Queerer Feminismus macht sichtbar, dass das Patriarchat allen Menschen schadet und nur ein intersektionaler Ansatz kollektive Befreiung und solidarisches Zusammenarbeiten ermöglicht. Dabei kann queerer Widerstand auch Spaß machen – und manchmal reicht schon ein Dandy Outfit, um das Patriarchat ins Wanken zu bringen.  Mit Yvee Oduor sprachen wir über Aktivismus und Mobilisierung Genderqueerer Menschen in Kenia.

Portrait/Grafik: Yvonne Oduor

Das Interview führte Claudia Simons, Referentin für Afrika in der Heinrich-Böll-Stiftung.

Was bedeutet queerer Feminismus für dich?

Yvee: Für mich bedeutet queerer Feminismus eine grundlegende Kampfansage an das Patriarchat, mit Fokus auf den Themen Queerness und queere Menschen, das heißt, wir setzen uns gezielt und aktiv gegen Transphobie, Homophobie, Bi-Phobie und Rassismus, auch innerhalb der feministischen Bewegung selbst ein. Queer Feminismus geht für mich über die Lehrbuchdefinition von Feminismus hinaus, weil wir begriffen haben, dass Geschlechtsidentität ein breites Spektrum aufweist, das weit mehr als nur Männer und Frauen umfasst. Indem wir dieser Tatsache Rechnung tragen, schließen wir gendervariante Personen mit ein -- Menschen, die sich nicht unbedingt innerhalb der binären Geschlechternorm wiederfinden – und stellen sie rigoros in den Mittelpunkt unseres Feminismus. Queerer Feminismus bringt meiner Ansicht nach auch die Erkenntnis mit sich, dass das Patriarchat uns allen schadet; wir sind alle miteinander davon betroffen. Und wenn wir an diese Themen mit einem intersektionalen Ansatz herangehen, nach kollektiver Befreiung streben und solidarisch zusammenarbeiten, können wir auf diese Weise das Patriarchat zerschlagen. Und queerer Feminismus ist für mich auch ein Feminismus, der sexuell positiv besetzt ist und danach strebt, Menschen aller Geschlechtsidentitäten zu befreien.

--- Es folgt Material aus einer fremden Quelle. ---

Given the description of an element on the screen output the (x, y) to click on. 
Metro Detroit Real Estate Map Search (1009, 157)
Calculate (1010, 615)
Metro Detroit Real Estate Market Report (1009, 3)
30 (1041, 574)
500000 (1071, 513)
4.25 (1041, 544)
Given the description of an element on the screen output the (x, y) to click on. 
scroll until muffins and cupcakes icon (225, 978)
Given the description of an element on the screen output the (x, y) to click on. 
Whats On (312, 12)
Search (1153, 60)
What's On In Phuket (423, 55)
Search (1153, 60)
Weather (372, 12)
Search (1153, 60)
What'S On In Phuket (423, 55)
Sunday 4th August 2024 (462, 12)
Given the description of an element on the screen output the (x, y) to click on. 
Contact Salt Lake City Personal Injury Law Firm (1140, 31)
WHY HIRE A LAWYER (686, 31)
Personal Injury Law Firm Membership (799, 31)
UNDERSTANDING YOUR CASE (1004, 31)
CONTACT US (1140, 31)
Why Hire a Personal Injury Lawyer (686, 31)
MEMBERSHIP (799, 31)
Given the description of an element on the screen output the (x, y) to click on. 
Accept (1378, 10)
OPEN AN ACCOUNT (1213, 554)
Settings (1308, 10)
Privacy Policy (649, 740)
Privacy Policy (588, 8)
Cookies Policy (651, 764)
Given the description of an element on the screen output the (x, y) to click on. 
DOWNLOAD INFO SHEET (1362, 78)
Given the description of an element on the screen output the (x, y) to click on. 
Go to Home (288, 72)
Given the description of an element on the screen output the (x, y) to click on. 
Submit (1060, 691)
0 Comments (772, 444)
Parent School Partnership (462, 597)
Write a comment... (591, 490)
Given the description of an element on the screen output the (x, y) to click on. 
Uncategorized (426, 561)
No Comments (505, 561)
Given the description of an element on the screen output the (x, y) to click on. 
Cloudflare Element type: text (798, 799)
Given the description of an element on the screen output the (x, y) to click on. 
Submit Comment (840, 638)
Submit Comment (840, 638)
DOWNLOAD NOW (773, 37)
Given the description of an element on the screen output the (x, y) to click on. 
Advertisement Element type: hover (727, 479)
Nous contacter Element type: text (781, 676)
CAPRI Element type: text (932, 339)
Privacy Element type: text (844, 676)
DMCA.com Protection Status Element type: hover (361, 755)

Es klingt ganz so, als wäre queerer Feminismus für dich keine Theorie, sondern etwas sehr Praktisches?

Auf jeden Fall! Er steht dafür, Menschen in Machtpositionen mit der Wahrheit zu konfrontieren, indem er Unterdrückungsmechanismen aufdeckt -  speak truth to power! Für mich persönlich begann alles damit, dass ich mir sagte: „Ich habe etwas Besseres verdient.“ Ich verdiene etwas Besseres als das, was ich gerade in meinem Land, in meiner Umwelt, in meinem Arbeitsumfeld, in meinen familiären Strukturen und meiner Gesellschaft erlebe. Ich habe etwas Besseres verdient und tue etwas dafür. Es geht darum, etwas zu verändern und den Mut aufzubringen, da raus zu gehen und eigenhändig dafür zu sorgen. Für mich, für meine Art der Arbeit und so wie ich mein Leben gestalte, besteht Aktivismus darin, sich dem zu widersetzen, was man dir über dich selbst erzählt hat, Dinge offen zu legen und für eine bessere Welt einzustehen. Aber es geht nicht nur um ein besseres Dasein für mich selbst, sondern auch für andere wie mich – in der Vergangenheit, der Gegenwart und der Zukunft. Ich möchte, dass kein queeres Neugeborenes in Kenia jemals das durchstehen muss, was mir widerfahren ist, nur um ein klein wenig Menschenwürde zu erlangen.

Welche Rolle spielen für dich Allianzen, Verbindungen über Identitätsgruppen, race, Länder, Kontinente hinweg beim queeren feministischen Aktivismus? Ist dir diese Form der gegenseitigen Unterstützung wichtig?

Absolut! Und danke, dass du das angesprochen hast. Als queere Feministinnen und Aktivistinnen haben wir nicht immer einen Zugang zu den Stellen, an denen wir etwas erreichen könnten. Solidarität bedeutet für mich, Verbündete an Orten zu haben, zu denen wir selbst keinen Zutritt haben, Menschen, die so denken wie wir und versuchen, uns Türen zu öffnen, zu Ebenen, die uns sonst verwehrt wären. Solidarität besteht für mich darin, dass jemand zuhört und unser/e Fürsprecher/in wird, vor allem wenn wir selbst dazu nicht in der Lage sind.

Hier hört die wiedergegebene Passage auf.